      years to ~700 millions ago), life was only single-celled.  
    
    The biggest craters on the Moon were caused by asteroids of diameter
    ~100 km, during the period of Heavy Bombardment.  The Earth is a
    bigger target than is the Moon, so it must have received 20 times more
    impacts than did the Moon.  The heavy bombardment period in the Solar
    System ended about 4 billion years ago.  The earliest life we know of
    dates very soon thereafter.  So life seems to have gotten started
    almost as soon as it possibly could have. 
    
    How do we know about the history of impacts on Earth? Alvarez found a
    planet-wide iridium layer on the Earth, that came at the same
    geological time. The layer extrapolates to about 10km object impacting
    the Earth 65 million years ago (radioactively dated) -- Cretatious --
    Tertiary (KT) boundary event. This is the event that lead to the
    extinction of the dinosaurs.  Big impacts have played an important
    life in the evolution of life. On the one hand they cause incredible
    environmental damage, but on the other they may deliver ingredients
    needed for life, such as aminoacids and water. Carbonacious chondrite
    asteroids contain 10\% water, comets contain 50% water. Aminoacids
    that are extremely rare on Earth but found on meteorites were found in
    the KT layer. The crater corresponding to this layer was also found and is
    consistent with the size of the asteroid.  Kretatious-Tertiary
    boundary event corresponded to 10^14 tonnes of TNT equivalent energy
    release due to the impact. Hiroshima Nagasaki weapons -- 20000 tonnes of TNT. 
    30 meter asteroid -- 15 Megatons.
    
    There is no evidence that the asteroids brought life to Earth, but
    they could have delivered the necessary ingredients.
    
    Debate: contingency vs convergence. 
    One line of reasoning: Our existence depends on rare line of events, which all played out just right. 
    
    Large asteroid impact (10 km) will burn 30 meter deep layer throughout
    the planet. Could the life exist below this depth, and can recover
    later to come back when the planet cools? These are global events,
    which throw molten rock and dust into the atmosphere and cover the
    planet.  Smaller impacts (Tunguska event) -- explosion above the
    surface, in the atmosphere (10 MTons) -- few-tens of meters
    object. There was no crater, but burned forest (2000 km^2). These are
    also very devastating events (large city size).
    
    Comets (e.g. Halley's commet 10 km), 50% water ice, which sublimes as
    the comet gets close to the Sun. Ice goes straight to
    vapor. Subliamation causes dust and gases to escape the surface and be
    deflected by the radiation pressure (light pressure) from the Sun.
※ ※ ※
*YOUR TASKS*:
1 - Can you sum up the text on impacts and life in two sentences?
2 - Can you reproduce the text on impacts and life word for word, from "30 meter asteroid" up to and including "out just right."?
These records have no connection to the text on impacts and life.

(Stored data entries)
※ ※ ※
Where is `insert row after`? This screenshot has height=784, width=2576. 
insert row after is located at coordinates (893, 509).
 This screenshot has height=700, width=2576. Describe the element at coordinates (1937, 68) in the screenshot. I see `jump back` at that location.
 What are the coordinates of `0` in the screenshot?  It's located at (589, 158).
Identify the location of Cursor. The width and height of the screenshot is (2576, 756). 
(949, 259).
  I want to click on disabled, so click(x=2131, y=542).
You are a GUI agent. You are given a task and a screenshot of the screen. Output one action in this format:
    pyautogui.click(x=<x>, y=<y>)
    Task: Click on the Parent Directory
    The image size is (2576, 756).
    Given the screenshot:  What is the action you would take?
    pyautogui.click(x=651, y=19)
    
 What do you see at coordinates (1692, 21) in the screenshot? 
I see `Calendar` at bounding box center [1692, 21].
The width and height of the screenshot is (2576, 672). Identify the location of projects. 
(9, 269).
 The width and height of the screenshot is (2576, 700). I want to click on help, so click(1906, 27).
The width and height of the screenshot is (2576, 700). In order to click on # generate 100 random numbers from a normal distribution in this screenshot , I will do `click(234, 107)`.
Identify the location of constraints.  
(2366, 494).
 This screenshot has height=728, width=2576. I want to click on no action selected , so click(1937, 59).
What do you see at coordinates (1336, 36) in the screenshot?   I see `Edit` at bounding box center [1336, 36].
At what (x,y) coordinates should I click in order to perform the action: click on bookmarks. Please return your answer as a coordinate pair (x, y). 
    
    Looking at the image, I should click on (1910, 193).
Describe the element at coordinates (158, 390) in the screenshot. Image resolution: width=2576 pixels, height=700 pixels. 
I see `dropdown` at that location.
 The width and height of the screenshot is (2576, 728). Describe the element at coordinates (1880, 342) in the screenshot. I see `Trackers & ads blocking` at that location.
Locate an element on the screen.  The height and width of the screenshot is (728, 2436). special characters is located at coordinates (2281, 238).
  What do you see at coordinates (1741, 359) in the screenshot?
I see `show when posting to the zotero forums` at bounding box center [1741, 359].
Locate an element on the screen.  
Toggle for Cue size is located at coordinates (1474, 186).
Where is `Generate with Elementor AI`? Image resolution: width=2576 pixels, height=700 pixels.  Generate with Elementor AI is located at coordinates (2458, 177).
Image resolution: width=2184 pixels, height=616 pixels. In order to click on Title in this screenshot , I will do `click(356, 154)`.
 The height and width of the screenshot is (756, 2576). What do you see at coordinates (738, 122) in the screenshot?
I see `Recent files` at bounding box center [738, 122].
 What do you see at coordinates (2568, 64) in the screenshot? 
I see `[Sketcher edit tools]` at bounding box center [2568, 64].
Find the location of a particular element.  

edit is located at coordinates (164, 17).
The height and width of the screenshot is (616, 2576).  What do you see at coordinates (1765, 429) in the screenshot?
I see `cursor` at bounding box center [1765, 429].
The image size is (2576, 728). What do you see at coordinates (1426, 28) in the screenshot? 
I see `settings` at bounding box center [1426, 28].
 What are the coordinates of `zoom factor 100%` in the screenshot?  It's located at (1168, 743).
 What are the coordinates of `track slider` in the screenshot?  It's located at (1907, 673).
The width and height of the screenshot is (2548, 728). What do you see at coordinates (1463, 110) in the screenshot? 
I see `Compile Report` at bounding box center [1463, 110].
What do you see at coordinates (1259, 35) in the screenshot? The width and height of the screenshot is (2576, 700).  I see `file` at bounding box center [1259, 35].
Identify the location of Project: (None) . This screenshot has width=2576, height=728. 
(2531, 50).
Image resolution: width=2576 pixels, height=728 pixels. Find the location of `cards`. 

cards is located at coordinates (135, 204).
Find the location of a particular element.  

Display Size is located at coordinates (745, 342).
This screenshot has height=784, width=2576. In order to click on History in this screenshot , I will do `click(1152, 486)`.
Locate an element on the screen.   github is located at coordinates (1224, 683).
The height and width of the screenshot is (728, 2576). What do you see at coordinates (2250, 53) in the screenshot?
※ ※ ※
*ACTIVITY ANSWERS*:
1 - The heavy bombardment period ended about 4 billion years ago, and the earliest known life dates very soon after, so life seems to have started almost as soon as it could. Big impacts, such as the roughly 10 km object behind the KT boundary event that led to the extinction of the dinosaurs, cause incredible environmental damage but may also deliver ingredients needed for life, such as amino acids and water.

2 -
30 meter asteroid -- 15 Megatons.
    
    There is no evidence that the asteroids brought life to Earth, but
    they could have delivered the necessary ingredients.
    
    Debate: contingency vs convergence. 
    One line of reasoning: Our existence depends on rare line of events, which all played out just right.